Uma resposta sem fim, ou melhor, sem destino, pois, incrivelmente, o norte dos diálogos são impostos pelas grandes potências, justamente as que poluem mais e entorpecem o meio-ambiente com um famigerado desenvolvimento degradável.
O ponto é tão cardeal que uma das principais propostas é, simplesmente, portar o ônus da sustentabilidade ambiental para os países em desenvolvimento, esquecendo aqueles que desenvolveram dilacerando o meio ambiente.
Nesta prévia resta um elogio, a ausência de um tratado singular, um suposto plano B.
Todos sabem que o tratado reserva serve para descartar o principal, sendo uma fonte para esgotar as negociações com uma suposta, porém vazia, solução.
A questão é igual a de 1992, ou seja, vai ou racha?
E quantas mudanças de 1992 até 2012. Pensar que a ECO 92 foi o primeiro traço de um país democrático, pós ditadura, sinalizando que abraça o meio ambiente.
O regime ditatorial era tão ríspido que, apoiando aliados importantes, fechava as portas para qualquer tipo de debate ambiental, apoiando desde a implantação de empresas sem medida preventiva e estudo de impacto ambiental.

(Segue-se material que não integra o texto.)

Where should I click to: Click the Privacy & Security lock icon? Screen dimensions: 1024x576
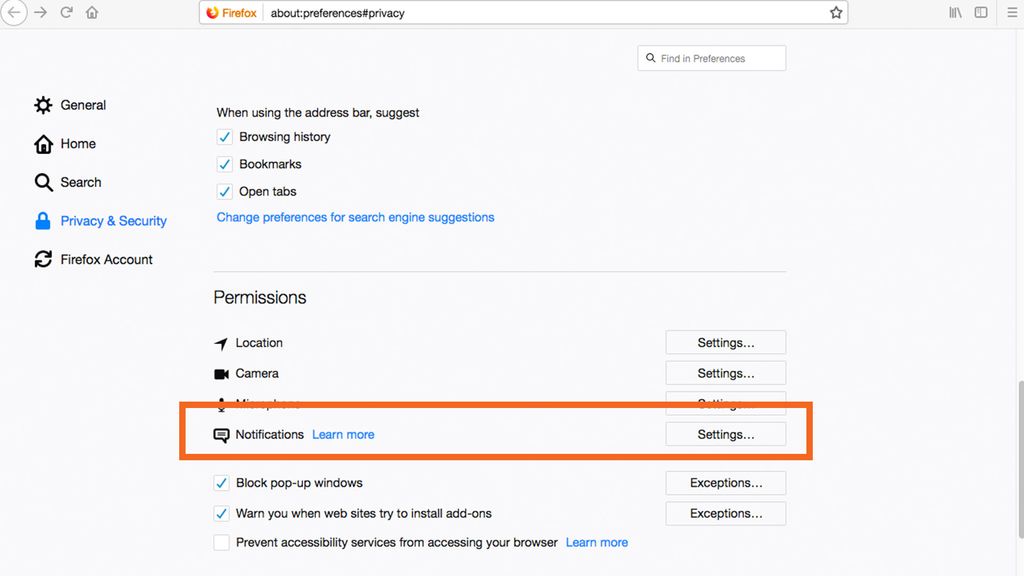click(43, 220)
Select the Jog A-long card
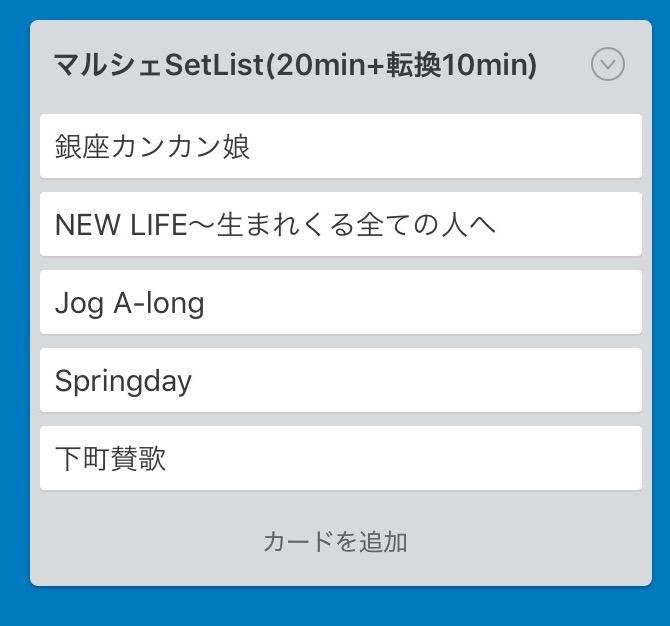Screen dimensions: 670x626 (x=341, y=303)
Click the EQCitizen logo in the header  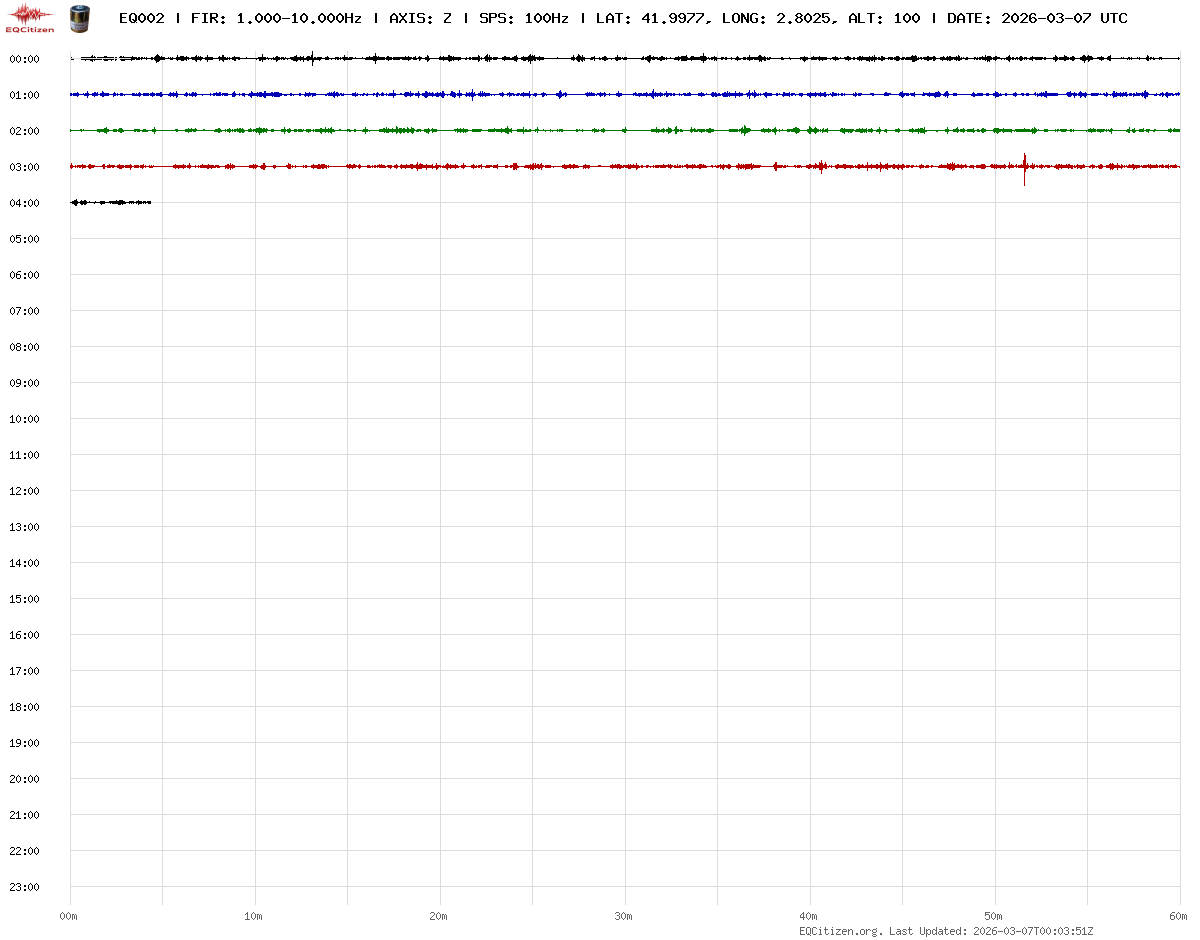[31, 17]
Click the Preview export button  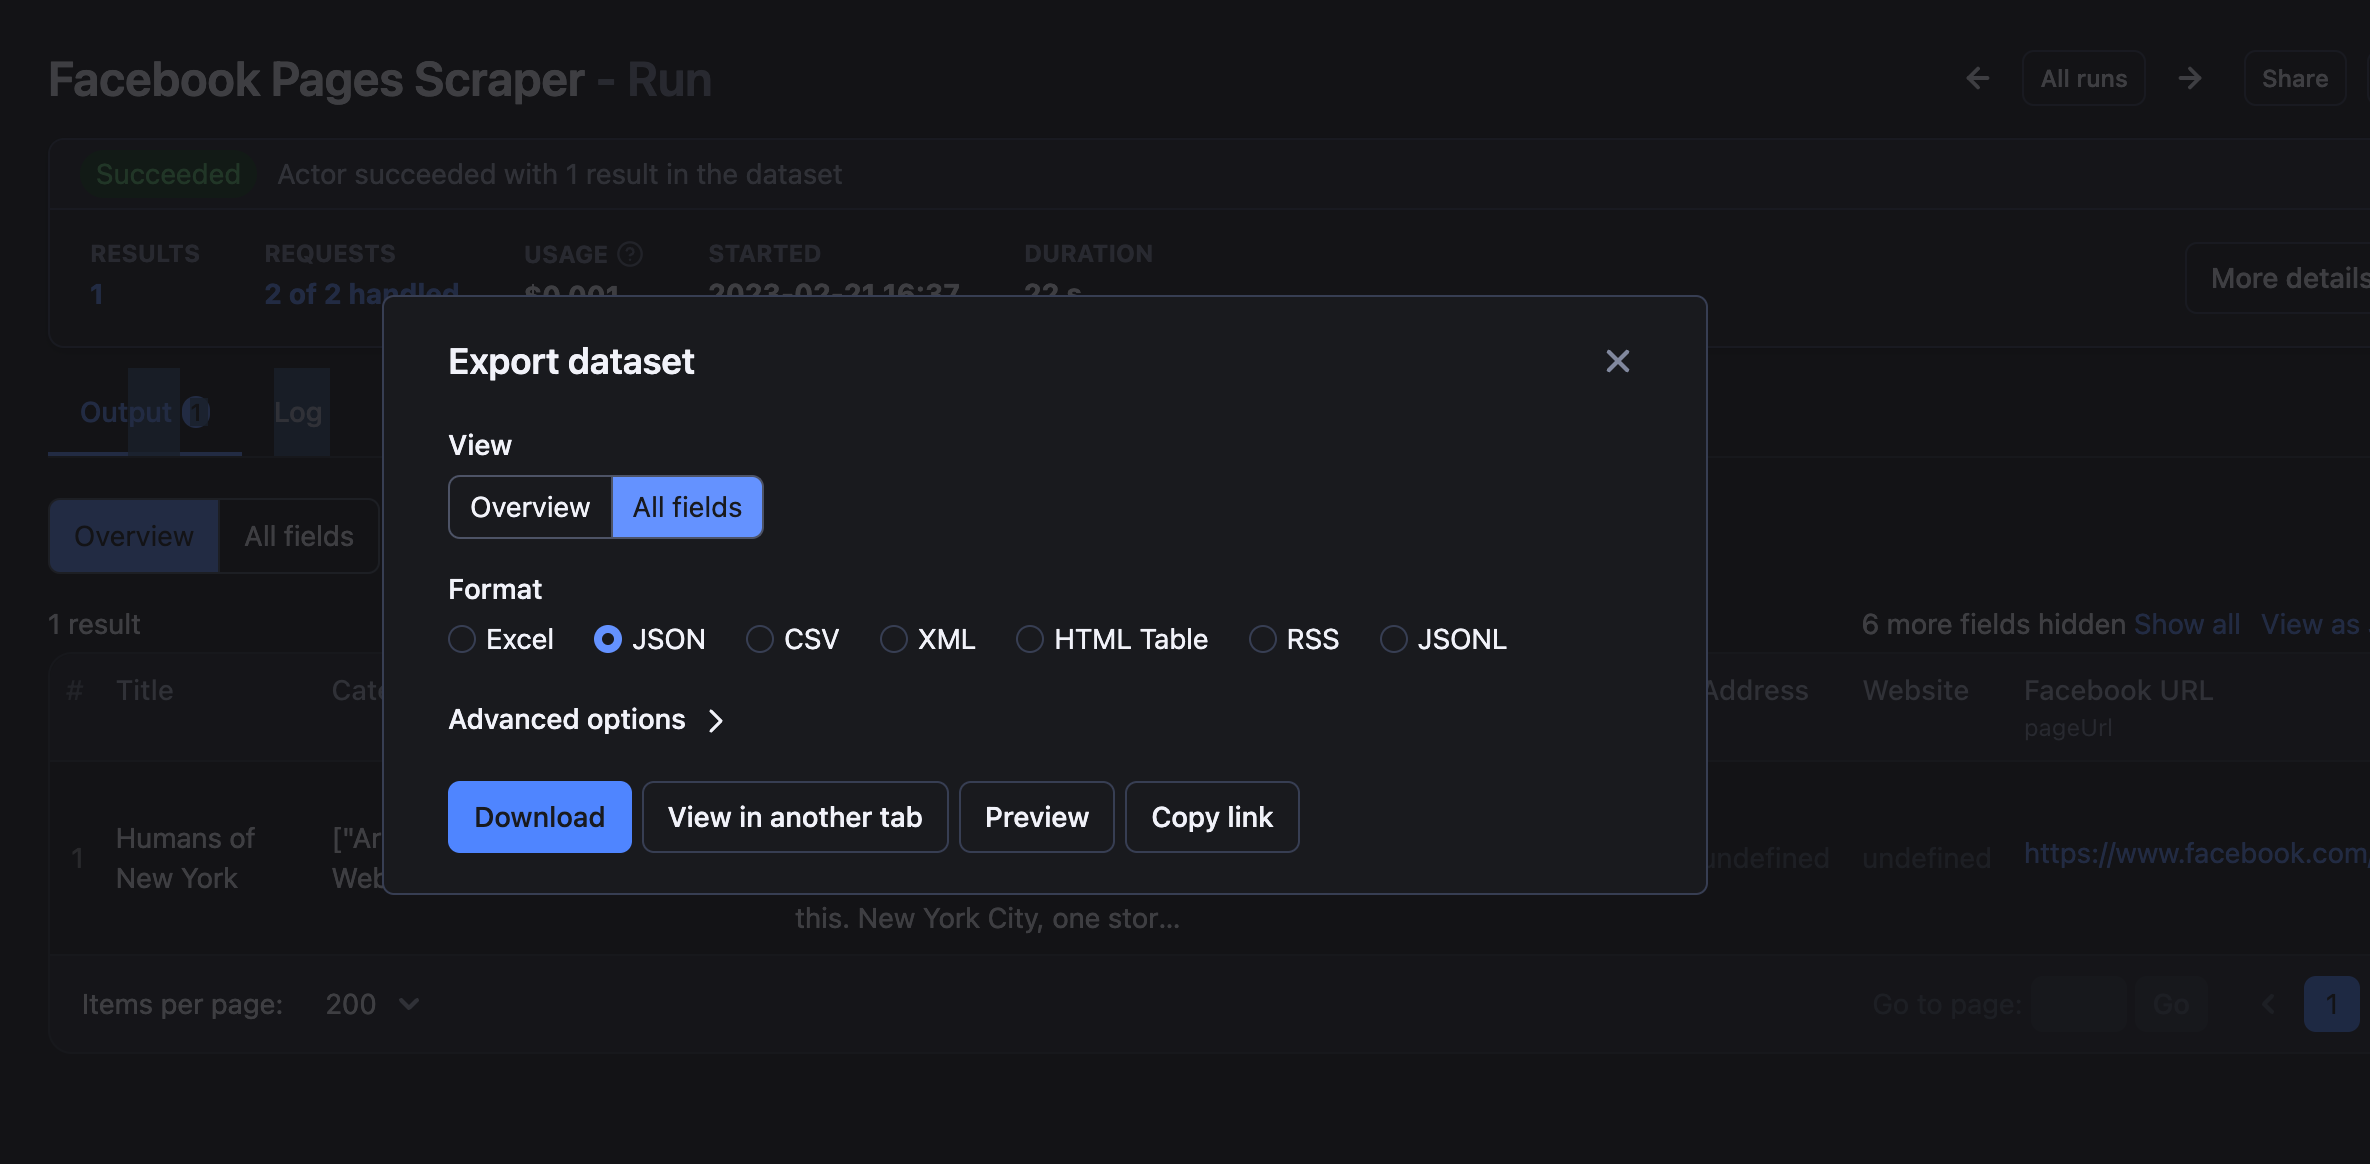pos(1037,815)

A Conferência do Rio ECO 92 fixou o conceito de desenvolvimento sustentável e contribuiu para a mais ampla conscientização de que os danos ao meio ambiente eram majoritariamente de responsabilidade dos países desenvolvidos.
O desenvolvimento com o apoio financeiro e tecnológico para avançarem na direção do desenvolvimento sustentável foi um traço abordado e costurado, elevando o conceito de que as grandes potencias tem o seu dever de modernizar e ampliar o combate contras seu próprio efeito destrutivo.
Logo uma pauta extensa citava temas como a mudança do clima (origem ao Protocolo de Quioto), ar e água, transporte alternativo, ecoturismo, redução do desperdício e redução da chuva ácida.
Todos os temas da pauta originaram inúmeros tratados, desde da conscientização industrial até ao destino de nossos detritos.
Agora a Rio +20 vem com a reflexão dos temas rebatidos na ECO 92, tendo como norte a economia verde no contexto do desenvolvimento sustentável e da erradicação da pobreza, além da estrutura institucional para o desenvolvimento sustentável.
Honestamente, todo o discurso de que tal ação não acarretará mudanças é um mero joguete de nações desunidas, pois, obviamente, nada saíra de pleno da Rio +20, porém como a Eco 92 seus reflexos serão futuros, com maiores tratados e uma cultura diferenciada entre a responsabilidade social e conservação ambiental.
Vale homenagear a união dos povos da ECO 92 e torcer que o mesmo tenha destino na Rio +20.